EXERCISE AIM =
Reproduce the following material word for word, leaving out the pictures.

AVAILABLE RECORDS =

━━━

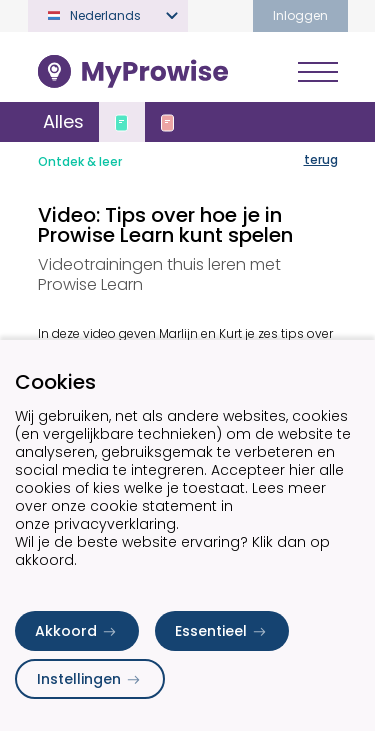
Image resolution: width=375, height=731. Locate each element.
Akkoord (77, 631)
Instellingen (90, 679)
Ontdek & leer (80, 161)
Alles (63, 121)
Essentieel (222, 631)
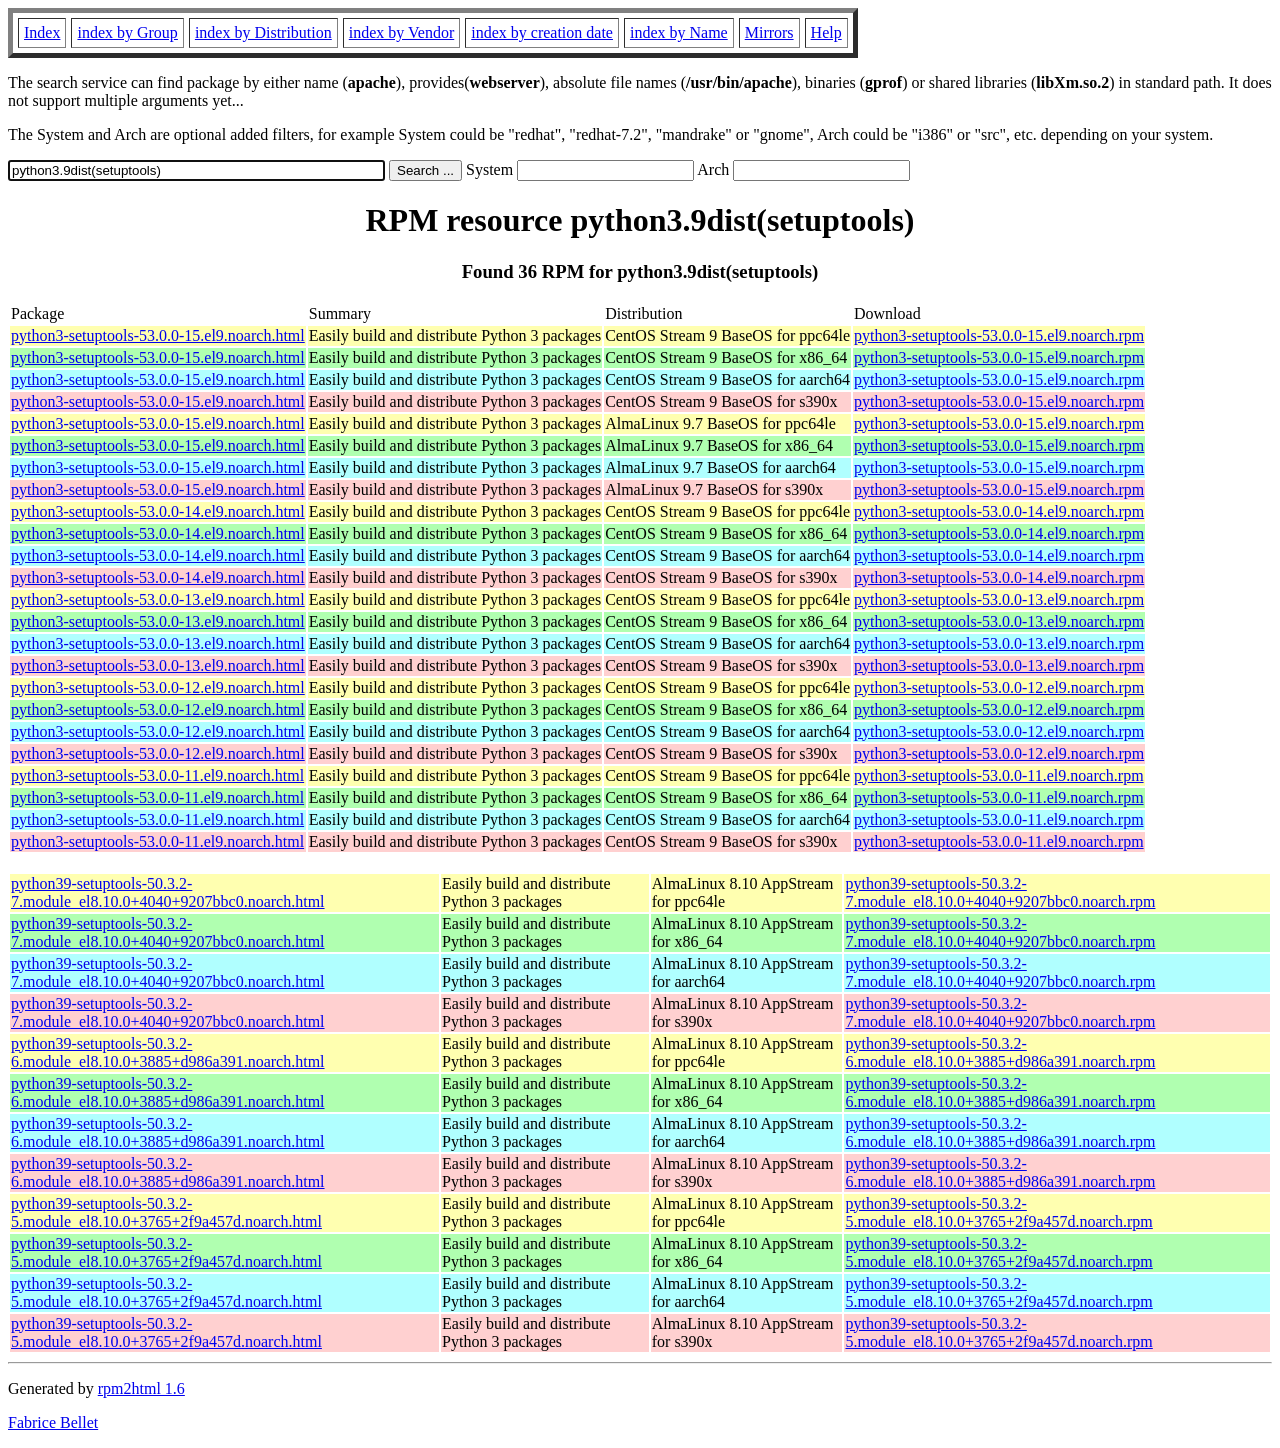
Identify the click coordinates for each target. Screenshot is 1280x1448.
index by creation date (542, 32)
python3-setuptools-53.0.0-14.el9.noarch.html (158, 511)
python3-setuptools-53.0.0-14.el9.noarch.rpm (999, 511)
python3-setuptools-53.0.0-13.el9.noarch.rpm (999, 599)
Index (42, 32)
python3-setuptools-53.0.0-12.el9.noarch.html (158, 687)
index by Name (679, 32)
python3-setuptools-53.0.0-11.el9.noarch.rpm (999, 775)
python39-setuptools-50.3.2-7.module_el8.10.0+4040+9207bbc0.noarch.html (168, 892)
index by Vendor (401, 32)
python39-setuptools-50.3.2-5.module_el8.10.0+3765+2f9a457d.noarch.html (166, 1212)
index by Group (127, 32)
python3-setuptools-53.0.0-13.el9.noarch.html (158, 599)
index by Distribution (263, 32)
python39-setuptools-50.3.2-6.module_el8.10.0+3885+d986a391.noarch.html (168, 1052)
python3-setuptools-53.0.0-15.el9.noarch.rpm (999, 335)
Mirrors (769, 32)
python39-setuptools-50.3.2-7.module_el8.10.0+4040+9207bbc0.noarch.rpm (1000, 892)
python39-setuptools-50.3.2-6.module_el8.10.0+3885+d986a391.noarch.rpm (1000, 1052)
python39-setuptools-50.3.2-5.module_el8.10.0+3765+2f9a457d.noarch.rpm (998, 1212)
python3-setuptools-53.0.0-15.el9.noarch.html (158, 335)
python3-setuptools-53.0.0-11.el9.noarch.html (157, 775)
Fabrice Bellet (53, 1422)
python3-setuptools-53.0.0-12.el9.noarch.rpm (999, 687)
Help (826, 32)
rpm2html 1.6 (141, 1388)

━━━

TASK RESPONSE =
Image resolution: width=375, height=731. Locate each element.
Akkoord (77, 631)
Instellingen (90, 679)
Ontdek & leer (80, 161)
Alles (63, 121)
Essentieel (222, 631)
Identify the click coordinates for each target. Screenshot is 1280x1448.
index by creation date (542, 32)
python3-setuptools-53.0.0-14.el9.noarch.html (158, 511)
python3-setuptools-53.0.0-14.el9.noarch.rpm (999, 511)
python3-setuptools-53.0.0-13.el9.noarch.rpm (999, 599)
Index (42, 32)
python3-setuptools-53.0.0-12.el9.noarch.html (158, 687)
index by Name (679, 32)
python3-setuptools-53.0.0-11.el9.noarch.rpm (999, 775)
python39-setuptools-50.3.2-7.module_el8.10.0+4040+9207bbc0.noarch.html (168, 892)
index by Vendor (401, 32)
python39-setuptools-50.3.2-5.module_el8.10.0+3765+2f9a457d.noarch.html (166, 1212)
index by Group (127, 32)
python3-setuptools-53.0.0-13.el9.noarch.html (158, 599)
index by Distribution (263, 32)
python39-setuptools-50.3.2-6.module_el8.10.0+3885+d986a391.noarch.html (168, 1052)
python3-setuptools-53.0.0-15.el9.noarch.rpm (999, 335)
Mirrors (769, 32)
python39-setuptools-50.3.2-7.module_el8.10.0+4040+9207bbc0.noarch.rpm (1000, 892)
python39-setuptools-50.3.2-6.module_el8.10.0+3885+d986a391.noarch.rpm (1000, 1052)
python39-setuptools-50.3.2-5.module_el8.10.0+3765+2f9a457d.noarch.rpm (998, 1212)
python3-setuptools-53.0.0-15.el9.noarch.html (158, 335)
python3-setuptools-53.0.0-11.el9.noarch.html (157, 775)
Fabrice Bellet (53, 1422)
python3-setuptools-53.0.0-12.el9.noarch.rpm (999, 687)
Help (826, 32)
rpm2html 1.6 (141, 1388)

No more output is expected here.